Celle de Jacques Chevrier qui a tourné autour du masque volé dans "l'Afrique fantôme" de Michel Leiris et "Noces sacrées" de Seydou Bédian Kouyaté, en essayant de porter un regard croisé sur des discours anthropologiques qui se situent de part et d'autre du lieu d'énonciation (intérieur/extérieur). Quant à Francesca Todesco, elle a mis en relief le conflit entre le sacré et le profane qui s'exacerbe pour aboutir sur la violence, car pour elle la modernité perturbe les valeurs ancestrales. Touriya Fili a pris pour thème de la participation du sacré ou détournement du genre hagiographique dans le roman " l'Homme du Livre" de Driss Chraibi.

En somme, une trentaine de communications s’est étalée sur trois jours pleins de travaux, un marathon pourrait-on dire ; la diversité des sujets, des parlures et des interlocuteurs était présente d'une manière évidente, signe d'une grande richesse. Les approches qui étaient successives, contrastées et complémentaires, abondaient dans deux directions : historique et a-historique (temporalité cyclique de la dimension du sacré) ; le passage du mythe au conte et au roman a été relevé.

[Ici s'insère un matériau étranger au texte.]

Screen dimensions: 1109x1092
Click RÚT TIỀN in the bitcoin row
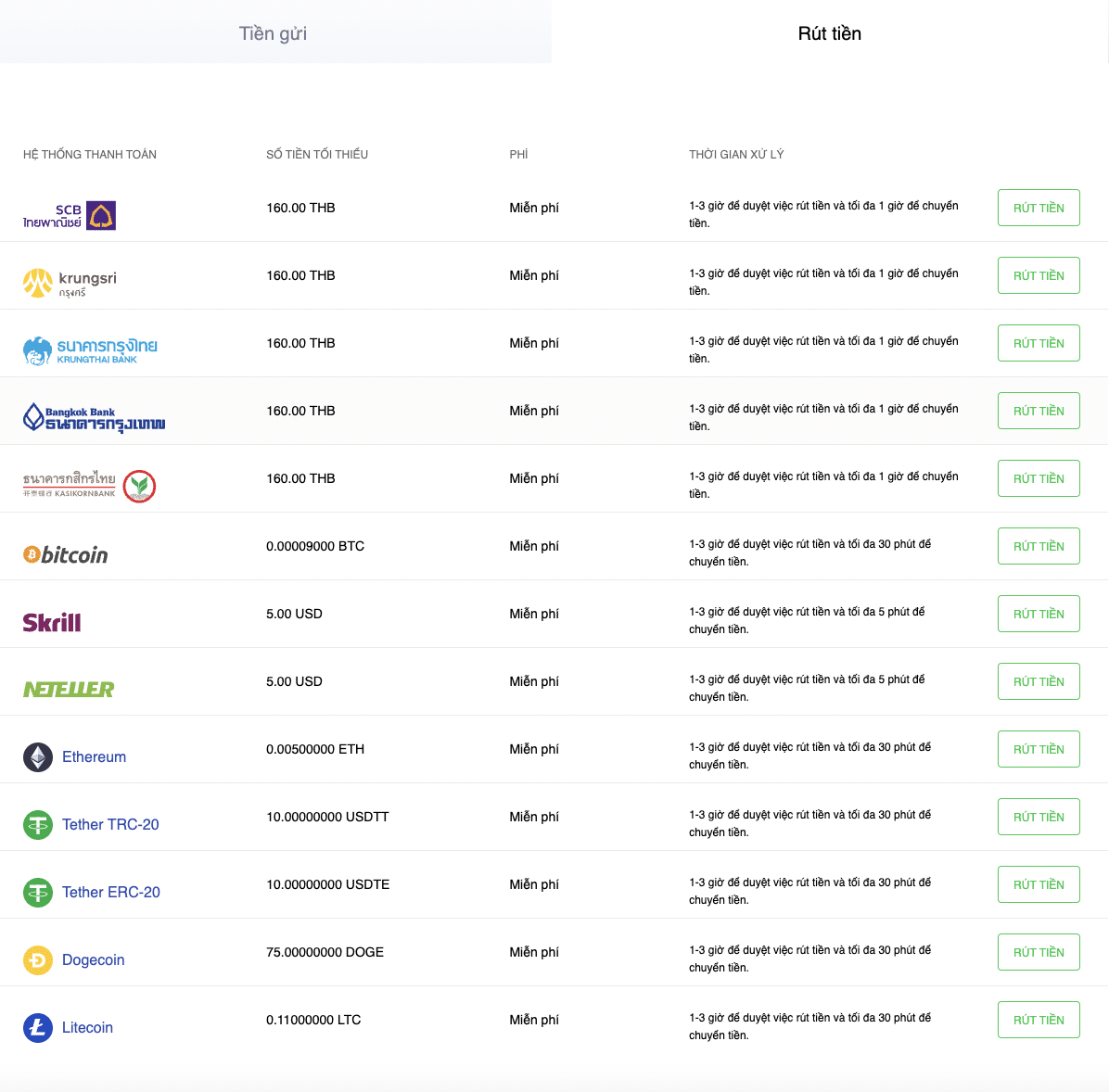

Le rapport complexe du sacré au profane a fait l'objet de plusieurs de définitions qui se multiplient au gré des communications, ce qui dénote des frontières étanches entre ces deux phénomènes culturels. Le sacré n'est pas synonyme du religieux, mais il conduit parfois à un vacillement, comme il peut basculer dans la dérision et le carnavalesque. Ainsi l'écriture devient une arme entre les mains des poètes  pour dynamiter les pouvoirs qui se réclament du religieux et du sacré, en procédant à la théatralisation, l'eschatologique, le rejet du sacré et enfin le carnavalesque. Le rapport du temps avec le sacré a été aussi abordé, c'est-à-dire la permanence de ce dernier ainsi que sa déclinaison ou sa disparition.

Il faut peut être noter la présence de Jacques Chevrier de l'Université de la Sorbonne, Paris IV qui a suivi assidûment les travaux du colloque pour en donner à la clôture une synthèse très concise des communications présentées durant ces trois jours.